Now Playing: Workin’ For A Livin’ from Picture This by Huey Lewis & The News
May 4, 2008
Rebate checks and our national priorities
Friday’s paper included an article about a school group in Northampton organizing a drive to ask residents to donate their “tax rebates” to the city’s schools, which are suffering severe budget shortfalls.
Like the last check we were sent by the federal government—$300 in 2001, which arrived in mid-September and which I proceeded to donate to the Red Cross—this particular handout of cash the government doesn’t really have to spend (aren’t we running a deficit?) makes me feel like someone is trying to buy my approval. It just smells bad to me. The pretense of “economic stimulus” feels pretty pathetic; if everyone who gets a rebate simply uses it to pay their existing credit card bill (not a bad idea, considering our national credit abuse is a major factor in our current economic malaise) it’s not going to do much to jump start the economic engine. To me, it feels like an attempt by our government to avoid responsibility; hush money to keep us from pointing the finger of responsibility their direction.
While many people are adopting the viewpoint that this is “their money” and they’ll use it for themselves, thank you, the idealist in me wants to believe that tax money paid to the Federal Government has always been “our money” and it still is, even if the feds give it back to us.
The National Priorities Project, another Northampton organization, examines how our government spending reflects our national priorities, and shows taxpayers how those priorities may differ from our own priorities. From that point of view, I think it’s possible to see this as an opportunity to spend this tiny fraction of the government’s money in ways that reflect our own priorities and not those imposed upon us.

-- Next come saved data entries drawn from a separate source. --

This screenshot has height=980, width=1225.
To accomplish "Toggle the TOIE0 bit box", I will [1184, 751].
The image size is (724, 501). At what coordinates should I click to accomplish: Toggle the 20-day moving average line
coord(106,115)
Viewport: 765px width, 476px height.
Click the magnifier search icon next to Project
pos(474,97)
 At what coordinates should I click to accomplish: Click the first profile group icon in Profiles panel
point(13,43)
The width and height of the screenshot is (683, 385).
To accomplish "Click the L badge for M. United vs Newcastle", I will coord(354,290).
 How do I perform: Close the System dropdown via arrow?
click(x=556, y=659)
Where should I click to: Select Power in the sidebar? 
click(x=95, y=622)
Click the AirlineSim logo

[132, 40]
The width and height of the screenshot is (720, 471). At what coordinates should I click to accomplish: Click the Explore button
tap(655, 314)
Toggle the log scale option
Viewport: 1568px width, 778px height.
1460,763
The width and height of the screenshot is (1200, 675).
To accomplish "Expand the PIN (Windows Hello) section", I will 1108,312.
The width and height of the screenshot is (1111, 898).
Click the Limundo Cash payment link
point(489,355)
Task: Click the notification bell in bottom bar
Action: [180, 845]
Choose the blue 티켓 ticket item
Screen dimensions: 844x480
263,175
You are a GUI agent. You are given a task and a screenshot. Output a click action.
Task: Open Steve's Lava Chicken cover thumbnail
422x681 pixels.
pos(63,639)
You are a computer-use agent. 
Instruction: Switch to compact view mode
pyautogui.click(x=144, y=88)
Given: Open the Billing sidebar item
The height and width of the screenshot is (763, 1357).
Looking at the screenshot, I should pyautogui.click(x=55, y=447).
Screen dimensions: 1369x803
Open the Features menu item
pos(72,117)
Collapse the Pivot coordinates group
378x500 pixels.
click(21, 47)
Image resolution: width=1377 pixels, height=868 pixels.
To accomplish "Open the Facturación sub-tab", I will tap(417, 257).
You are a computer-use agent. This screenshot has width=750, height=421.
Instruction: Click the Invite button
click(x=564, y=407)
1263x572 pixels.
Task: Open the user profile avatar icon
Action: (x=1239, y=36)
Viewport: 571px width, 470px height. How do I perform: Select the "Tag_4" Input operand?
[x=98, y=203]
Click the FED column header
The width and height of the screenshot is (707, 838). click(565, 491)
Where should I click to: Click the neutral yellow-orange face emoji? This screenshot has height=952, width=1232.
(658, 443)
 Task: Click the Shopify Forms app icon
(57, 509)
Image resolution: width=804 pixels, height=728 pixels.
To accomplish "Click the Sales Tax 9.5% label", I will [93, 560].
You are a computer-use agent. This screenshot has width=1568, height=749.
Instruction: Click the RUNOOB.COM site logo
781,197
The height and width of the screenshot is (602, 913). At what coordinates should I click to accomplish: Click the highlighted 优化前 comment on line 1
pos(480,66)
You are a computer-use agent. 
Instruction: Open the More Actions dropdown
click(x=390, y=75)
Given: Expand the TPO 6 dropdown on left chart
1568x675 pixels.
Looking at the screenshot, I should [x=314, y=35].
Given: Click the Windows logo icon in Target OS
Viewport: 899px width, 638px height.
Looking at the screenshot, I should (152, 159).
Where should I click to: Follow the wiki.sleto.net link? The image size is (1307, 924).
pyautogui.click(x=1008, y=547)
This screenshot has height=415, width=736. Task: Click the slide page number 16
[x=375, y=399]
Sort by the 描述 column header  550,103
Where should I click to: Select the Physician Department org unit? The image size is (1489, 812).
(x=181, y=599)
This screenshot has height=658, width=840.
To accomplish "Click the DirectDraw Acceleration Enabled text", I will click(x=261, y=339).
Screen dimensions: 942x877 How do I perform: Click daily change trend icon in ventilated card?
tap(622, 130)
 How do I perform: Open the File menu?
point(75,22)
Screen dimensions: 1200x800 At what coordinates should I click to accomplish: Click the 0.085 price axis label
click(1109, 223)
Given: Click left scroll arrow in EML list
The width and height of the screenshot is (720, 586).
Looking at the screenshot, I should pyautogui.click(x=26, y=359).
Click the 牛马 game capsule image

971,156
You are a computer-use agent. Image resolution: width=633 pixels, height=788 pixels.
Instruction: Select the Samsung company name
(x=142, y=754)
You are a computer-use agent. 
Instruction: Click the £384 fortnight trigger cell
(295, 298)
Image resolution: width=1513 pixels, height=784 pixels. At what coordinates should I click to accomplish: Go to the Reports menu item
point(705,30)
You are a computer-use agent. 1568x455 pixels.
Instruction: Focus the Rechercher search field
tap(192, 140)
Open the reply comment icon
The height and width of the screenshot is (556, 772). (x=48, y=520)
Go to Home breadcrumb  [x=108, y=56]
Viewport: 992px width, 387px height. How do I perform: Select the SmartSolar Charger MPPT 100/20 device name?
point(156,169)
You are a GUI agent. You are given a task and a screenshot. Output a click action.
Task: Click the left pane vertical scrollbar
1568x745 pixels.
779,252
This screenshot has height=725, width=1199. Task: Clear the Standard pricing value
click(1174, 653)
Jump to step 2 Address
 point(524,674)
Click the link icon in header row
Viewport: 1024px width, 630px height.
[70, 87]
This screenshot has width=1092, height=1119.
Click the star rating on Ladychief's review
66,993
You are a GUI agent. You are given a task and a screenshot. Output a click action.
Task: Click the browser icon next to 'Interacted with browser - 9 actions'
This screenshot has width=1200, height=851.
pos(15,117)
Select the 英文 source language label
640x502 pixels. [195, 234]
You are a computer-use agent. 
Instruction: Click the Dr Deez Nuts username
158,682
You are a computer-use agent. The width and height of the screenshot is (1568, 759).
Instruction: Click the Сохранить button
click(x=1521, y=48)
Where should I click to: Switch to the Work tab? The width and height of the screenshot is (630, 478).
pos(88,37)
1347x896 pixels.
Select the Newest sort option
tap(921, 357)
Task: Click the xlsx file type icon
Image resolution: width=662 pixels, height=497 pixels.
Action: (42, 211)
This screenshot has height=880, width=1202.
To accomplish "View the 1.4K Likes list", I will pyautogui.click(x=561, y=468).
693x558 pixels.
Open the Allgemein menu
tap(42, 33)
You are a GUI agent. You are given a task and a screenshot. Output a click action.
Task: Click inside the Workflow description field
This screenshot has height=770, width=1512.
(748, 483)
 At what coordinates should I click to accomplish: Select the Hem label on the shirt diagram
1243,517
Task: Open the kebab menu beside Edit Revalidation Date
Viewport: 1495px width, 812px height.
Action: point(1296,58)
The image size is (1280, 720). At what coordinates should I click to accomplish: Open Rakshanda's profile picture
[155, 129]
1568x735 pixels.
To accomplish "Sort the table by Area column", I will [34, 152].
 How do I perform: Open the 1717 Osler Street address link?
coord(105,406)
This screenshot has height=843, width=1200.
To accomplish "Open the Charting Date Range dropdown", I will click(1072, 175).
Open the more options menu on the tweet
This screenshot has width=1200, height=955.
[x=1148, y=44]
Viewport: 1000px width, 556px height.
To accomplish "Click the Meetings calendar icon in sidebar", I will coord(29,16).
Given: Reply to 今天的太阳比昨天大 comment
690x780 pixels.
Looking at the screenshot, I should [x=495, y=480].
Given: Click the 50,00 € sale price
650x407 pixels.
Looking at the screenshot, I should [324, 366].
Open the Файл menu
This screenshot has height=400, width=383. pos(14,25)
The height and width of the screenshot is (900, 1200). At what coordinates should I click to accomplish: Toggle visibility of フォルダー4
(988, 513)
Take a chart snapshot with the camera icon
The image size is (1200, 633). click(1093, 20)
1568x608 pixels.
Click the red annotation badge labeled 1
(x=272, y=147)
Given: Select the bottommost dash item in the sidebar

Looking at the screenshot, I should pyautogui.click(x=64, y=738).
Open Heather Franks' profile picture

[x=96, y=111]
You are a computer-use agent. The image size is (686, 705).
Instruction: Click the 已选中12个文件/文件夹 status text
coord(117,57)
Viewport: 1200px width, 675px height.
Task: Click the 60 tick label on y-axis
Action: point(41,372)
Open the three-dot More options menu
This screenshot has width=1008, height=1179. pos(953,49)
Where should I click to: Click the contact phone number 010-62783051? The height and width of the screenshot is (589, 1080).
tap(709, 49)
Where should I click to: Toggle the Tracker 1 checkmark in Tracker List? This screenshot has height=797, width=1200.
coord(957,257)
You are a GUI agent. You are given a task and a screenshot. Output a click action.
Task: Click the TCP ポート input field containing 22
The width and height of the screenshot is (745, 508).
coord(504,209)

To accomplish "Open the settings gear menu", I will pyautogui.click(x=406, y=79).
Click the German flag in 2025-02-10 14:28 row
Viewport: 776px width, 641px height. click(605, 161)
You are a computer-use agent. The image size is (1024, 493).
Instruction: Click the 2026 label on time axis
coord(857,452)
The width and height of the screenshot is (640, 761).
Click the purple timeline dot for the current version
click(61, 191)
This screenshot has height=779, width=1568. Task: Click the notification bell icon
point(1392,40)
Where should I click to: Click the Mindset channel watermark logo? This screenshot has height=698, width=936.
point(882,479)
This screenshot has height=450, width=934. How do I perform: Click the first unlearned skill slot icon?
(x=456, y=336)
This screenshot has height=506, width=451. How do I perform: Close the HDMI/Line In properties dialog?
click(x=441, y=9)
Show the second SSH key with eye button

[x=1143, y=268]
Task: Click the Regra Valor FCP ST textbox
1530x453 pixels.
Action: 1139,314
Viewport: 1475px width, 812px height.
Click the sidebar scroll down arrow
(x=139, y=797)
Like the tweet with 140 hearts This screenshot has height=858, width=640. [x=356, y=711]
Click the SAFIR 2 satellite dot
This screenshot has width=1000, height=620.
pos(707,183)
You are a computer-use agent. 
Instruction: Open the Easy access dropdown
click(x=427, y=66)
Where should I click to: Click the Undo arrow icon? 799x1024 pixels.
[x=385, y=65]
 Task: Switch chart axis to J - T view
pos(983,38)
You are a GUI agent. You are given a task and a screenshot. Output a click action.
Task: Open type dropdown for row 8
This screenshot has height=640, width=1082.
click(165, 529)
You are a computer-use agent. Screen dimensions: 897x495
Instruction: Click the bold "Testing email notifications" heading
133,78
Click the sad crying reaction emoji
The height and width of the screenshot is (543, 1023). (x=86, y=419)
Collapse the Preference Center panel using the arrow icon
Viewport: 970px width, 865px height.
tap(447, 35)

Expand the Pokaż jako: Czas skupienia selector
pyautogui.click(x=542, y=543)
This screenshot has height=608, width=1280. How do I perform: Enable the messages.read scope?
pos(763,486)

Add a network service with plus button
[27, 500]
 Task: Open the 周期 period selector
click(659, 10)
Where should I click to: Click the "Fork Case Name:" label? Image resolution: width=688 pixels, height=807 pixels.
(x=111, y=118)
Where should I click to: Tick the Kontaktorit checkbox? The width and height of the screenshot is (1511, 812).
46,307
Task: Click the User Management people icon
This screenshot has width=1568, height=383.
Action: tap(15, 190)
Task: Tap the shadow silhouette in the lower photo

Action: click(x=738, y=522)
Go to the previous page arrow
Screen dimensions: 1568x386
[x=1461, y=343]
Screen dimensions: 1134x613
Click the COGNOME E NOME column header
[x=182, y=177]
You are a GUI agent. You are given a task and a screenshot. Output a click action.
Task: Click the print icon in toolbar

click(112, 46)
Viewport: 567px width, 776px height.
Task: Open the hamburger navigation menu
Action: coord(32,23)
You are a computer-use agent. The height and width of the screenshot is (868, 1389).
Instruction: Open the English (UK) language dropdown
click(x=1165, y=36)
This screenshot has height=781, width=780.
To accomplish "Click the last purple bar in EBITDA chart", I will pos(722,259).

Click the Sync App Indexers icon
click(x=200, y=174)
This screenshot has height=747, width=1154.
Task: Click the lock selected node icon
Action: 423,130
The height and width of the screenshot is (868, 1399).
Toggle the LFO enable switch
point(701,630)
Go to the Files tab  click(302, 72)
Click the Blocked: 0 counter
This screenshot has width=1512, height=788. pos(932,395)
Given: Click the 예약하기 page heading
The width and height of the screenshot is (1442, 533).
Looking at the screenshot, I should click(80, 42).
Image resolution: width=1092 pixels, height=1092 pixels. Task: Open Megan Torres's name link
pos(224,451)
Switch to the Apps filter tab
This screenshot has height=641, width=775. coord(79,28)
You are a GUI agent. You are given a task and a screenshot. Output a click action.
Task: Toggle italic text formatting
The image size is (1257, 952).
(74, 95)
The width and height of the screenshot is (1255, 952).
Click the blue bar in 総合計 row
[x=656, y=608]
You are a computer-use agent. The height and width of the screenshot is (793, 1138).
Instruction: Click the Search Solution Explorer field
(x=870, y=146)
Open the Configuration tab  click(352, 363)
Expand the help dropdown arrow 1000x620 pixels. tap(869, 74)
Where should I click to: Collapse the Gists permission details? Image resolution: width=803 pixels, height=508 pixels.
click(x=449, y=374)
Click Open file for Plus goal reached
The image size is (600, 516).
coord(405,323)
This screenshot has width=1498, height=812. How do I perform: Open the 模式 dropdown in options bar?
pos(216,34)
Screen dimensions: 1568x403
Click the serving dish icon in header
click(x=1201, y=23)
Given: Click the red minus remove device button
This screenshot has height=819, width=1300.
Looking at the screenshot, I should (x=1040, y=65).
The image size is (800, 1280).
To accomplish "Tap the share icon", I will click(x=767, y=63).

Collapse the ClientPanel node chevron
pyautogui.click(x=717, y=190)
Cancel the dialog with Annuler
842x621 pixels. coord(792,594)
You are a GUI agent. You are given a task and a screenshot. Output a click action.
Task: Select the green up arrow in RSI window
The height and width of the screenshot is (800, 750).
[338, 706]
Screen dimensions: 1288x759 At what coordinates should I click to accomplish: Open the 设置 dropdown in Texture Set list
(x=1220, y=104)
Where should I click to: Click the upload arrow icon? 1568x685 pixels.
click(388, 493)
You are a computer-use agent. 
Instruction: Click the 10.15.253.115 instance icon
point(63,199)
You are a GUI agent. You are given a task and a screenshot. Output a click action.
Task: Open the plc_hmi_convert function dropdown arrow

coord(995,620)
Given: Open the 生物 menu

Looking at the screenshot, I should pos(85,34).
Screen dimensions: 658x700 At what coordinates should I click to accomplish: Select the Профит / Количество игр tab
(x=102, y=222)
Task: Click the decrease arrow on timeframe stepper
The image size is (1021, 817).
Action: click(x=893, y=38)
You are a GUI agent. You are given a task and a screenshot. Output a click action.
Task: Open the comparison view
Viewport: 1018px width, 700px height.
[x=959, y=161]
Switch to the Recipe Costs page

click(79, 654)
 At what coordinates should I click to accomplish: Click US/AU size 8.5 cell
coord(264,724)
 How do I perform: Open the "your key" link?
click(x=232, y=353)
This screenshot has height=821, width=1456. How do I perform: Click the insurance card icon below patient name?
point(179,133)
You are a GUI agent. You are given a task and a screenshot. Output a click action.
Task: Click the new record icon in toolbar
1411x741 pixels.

Some Northampton residents think maintaining their schools is important, so they’re trying to redirect these federal funds there. We could give the money to research into issues touching people we know. We could spend it on photovoltaic panels or personal wind turbines to reduce our dependence on fossil fuels. We could find a way to plant more trees in our communities, or subsidize trail maintenance or other open-space initiatives. We could support people at the economic margins.
Or we could simply pay down our personal debt, acknowledging and facing the actions that got us here in the first place.
Either way, I think it’s time to twist the idea of whose money this is. If you don’t like how the government spends “your money”, here’s a chance to show them how you’d prefer to see it spent.
Now Playing: Northwestern Girls by Say Hi
May 3, 2008
I’m two days late on this, but I’ve had limited time and inclination for being online for the last 36 hours or so. Not only did my old workplace (and I mean seven years ago), Runners World, win a National Magazine Award on Thursday night—a huge deal in the industry—but they won it for their website.
The site’s been down and up and down again and up again since my day, and the site in my time bears no comparison with the site now (this particular category didn’t even exist at the NMAs), but I still feel a little connection. I know a lot of the people working on the site. And I did write a weblog there last year.
I’ll be making things happen in their Olympic Track Trials coverage this summer, so we’ll see how much worse they do in 2008.